Dangoor said: “The piece was created to try and show the two worlds that Marcus is currently dealing with. On social media he is both abused and celebrated. It must be tough for anyone."
So why has street art become such a popular way of celebrating modern football? GOAL has spoken exclusively to artists and those involved in bringing these murals to life, to discover the true relationship between art and football...
'It's a sassy looking peacock!
In early April 2022, a new mural was unveiled in northern Leeds dedicated to progress towards LGBTQ+ inclusivity in football, and celebrating the LGBTQ+ fan group for Leeds United, Marching Out Together.
The mural depicts a peacock, an animal closely associated with Leeds United ever since the 19th century - the Old Peacock pub has right next to their Elland Road stadium since it was built.
The mural, which depicts a male peacock with his rainbow plumage and has the phrase emblazoned "Marching Out Together", adorns the East Street Arts studio on York Road, and is designed to illustrate the union of football fandom and queer culture.
For artist CBLOXX, marrying those two elements was not something which came easily.
"Initially, I felt like I was hunting for the links between the two [football and LGBT+ people]," they said, speaking exclusively to GOAL. "This is from my own experience of not being a football fan and not feeling like there was space within it for somebody like me.
"The notion of visibility is paramount, it is the only way people who have any sort of phobias change their opinions.
"I came at it from an angle of wanting to create a piece of art that has a purpose, that marries these two worlds. This is something that is within football but is hidden - we still don't have any Premier League footballers who are out, for example. It still speaks of a level of shame, and it is something we have to recognise."
Despite originally being from Huddersfield, just a stone's throw from Leeds and in the heart of the football-mad county of Yorkshire, CBLOXX - aka Jay Gilleard - found themselves struggling to accurately represent the true nature of fan culture in their art.

= Problem to work on =
Write the next part of the article about football street art, starting after its final sentence.

= Data listing =
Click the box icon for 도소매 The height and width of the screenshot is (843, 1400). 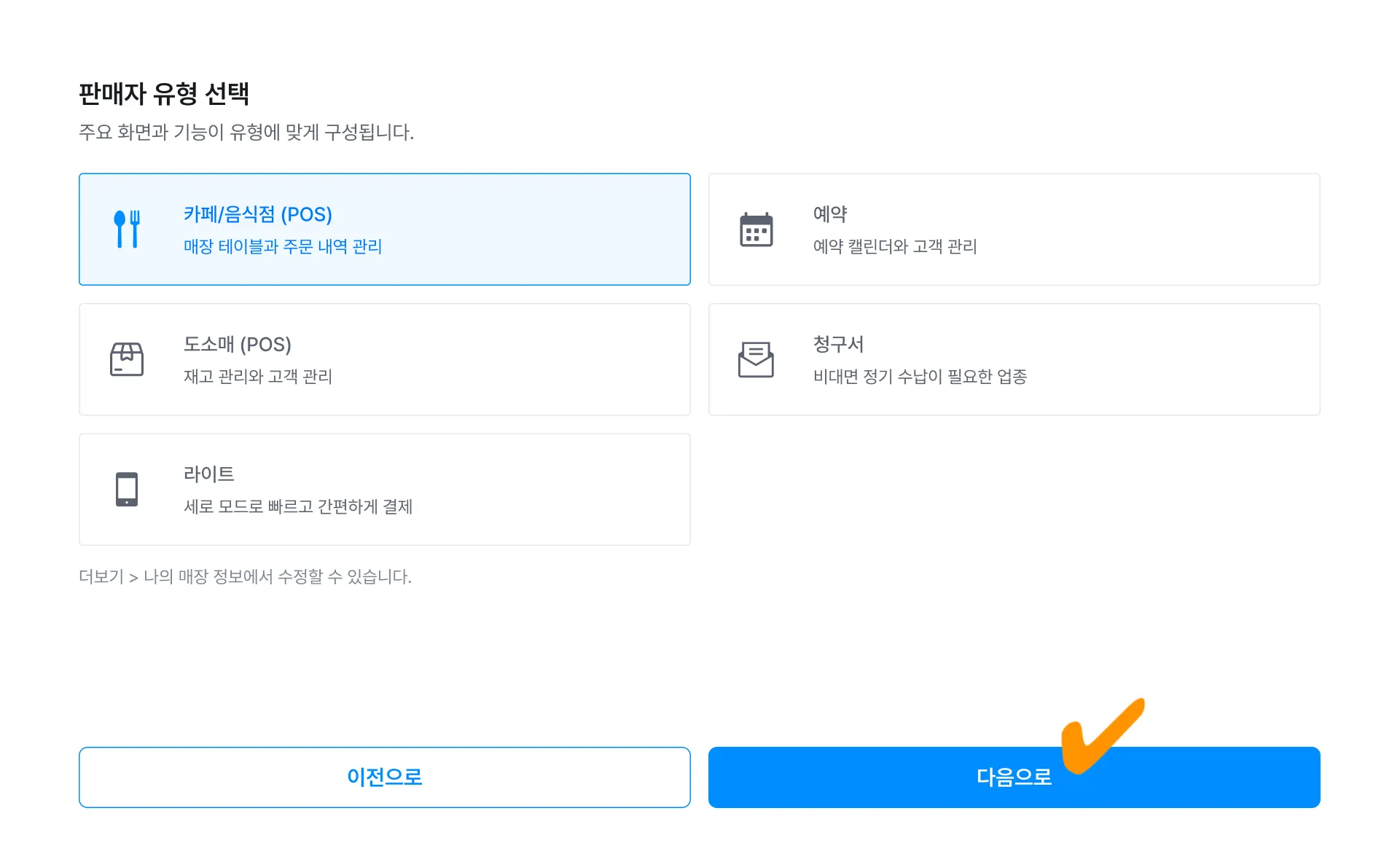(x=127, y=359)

---

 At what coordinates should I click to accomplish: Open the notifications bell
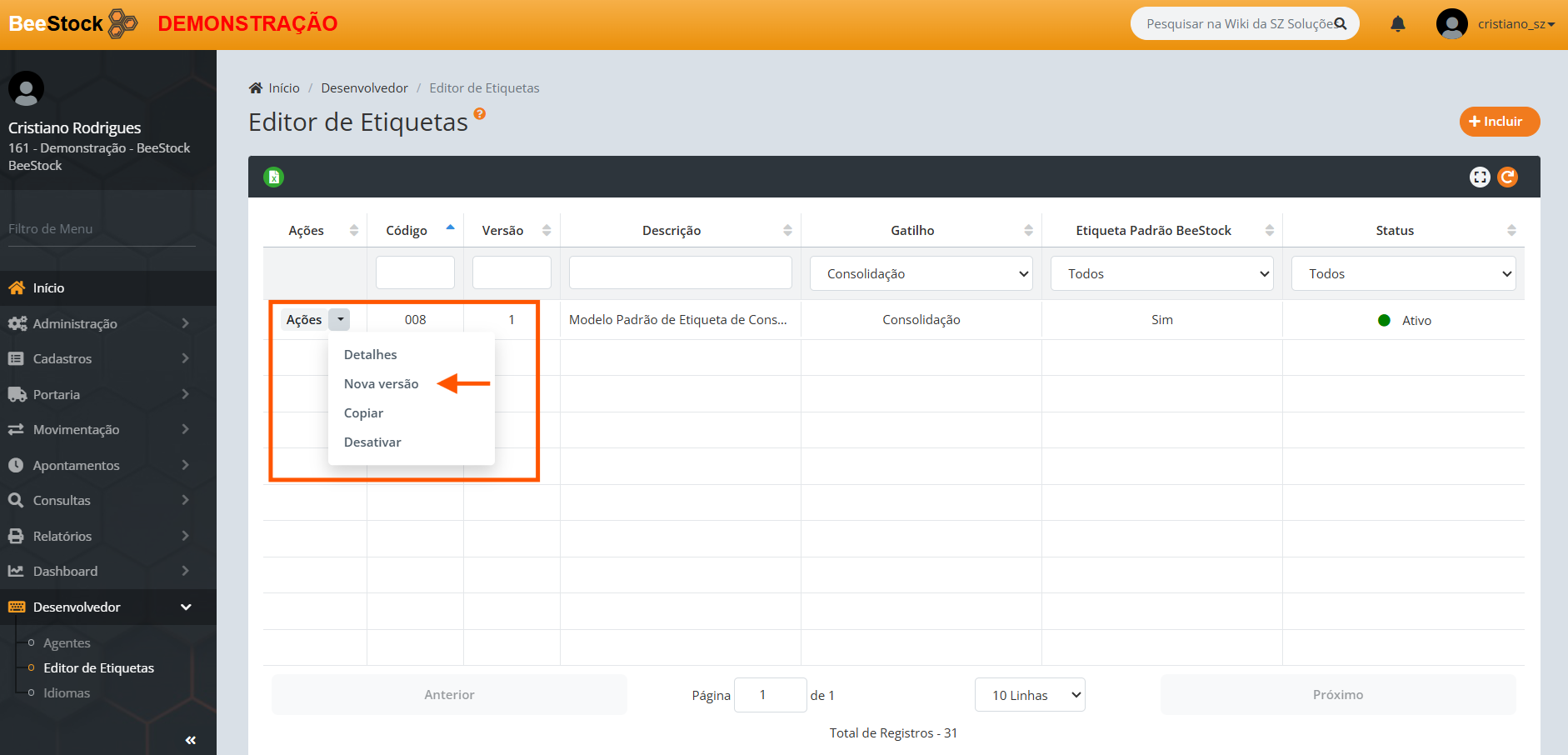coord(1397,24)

= Answer =
It was through working with Marching Out Together that they found a way of accurately represent what it means to be a Leeds fan and be LGBT+ - while evading some stereotypes.
They said: "I had to find a starting point that suited my visual aesthetic and could sit within my portfolio. I didn't want it to look like an advert, I don't feel comfortable with that, I wanted to honour each element.
"My starting point is always research, looking at the history and heritage of the club. I wanted the peacock as the centrepiece and then added other elements; there was a marching drum at one point, but then I checked in with the group [Marching Out Together] and they told me how they take the p*ss out of fans who use drums. I had to keep referring back so I didn't run away with ideas of what football fans are supposedly like.
"I wanted it to be about celebrating who you are, and hitting on the peacock as something Leeds is so affiliated with, I couldn't think of anything more appropriate.
"I also wanted it to be enjoyed by people who aren't football fans; it's about being proud of yourself, proud of your community, whatever it might be. It has to serve a purpose of uniting people."
Having come out as non-binary in 2020, CBLOXX has a personal connection to this mural too, with it helping to represent their own journey from someone who would actively avoid football as a child to someone who, earlier this season, finally attended their first ever fixture,
"We are seeing growth and progression within football - growing up as a kid in the 80s, I think if football were more diverse and celebrated the way it is now, I would have embraced it a lot more," they say.
"I'm from Huddersfield, and my association with football as a kid was to stay out of town on match days, there would be fights everywhere - I never felt I had a place within it. That is now being addressed, there is a different vibe, but there is a lot of work to be done.
"One thing that has kept me going has been meeting back up with MOT - I got to see some football [Leeds' 1-1 Premier League draw with Southampton], it was my first ever match. I missed the Southampton goal though as I was getting a pie, I have my priorities.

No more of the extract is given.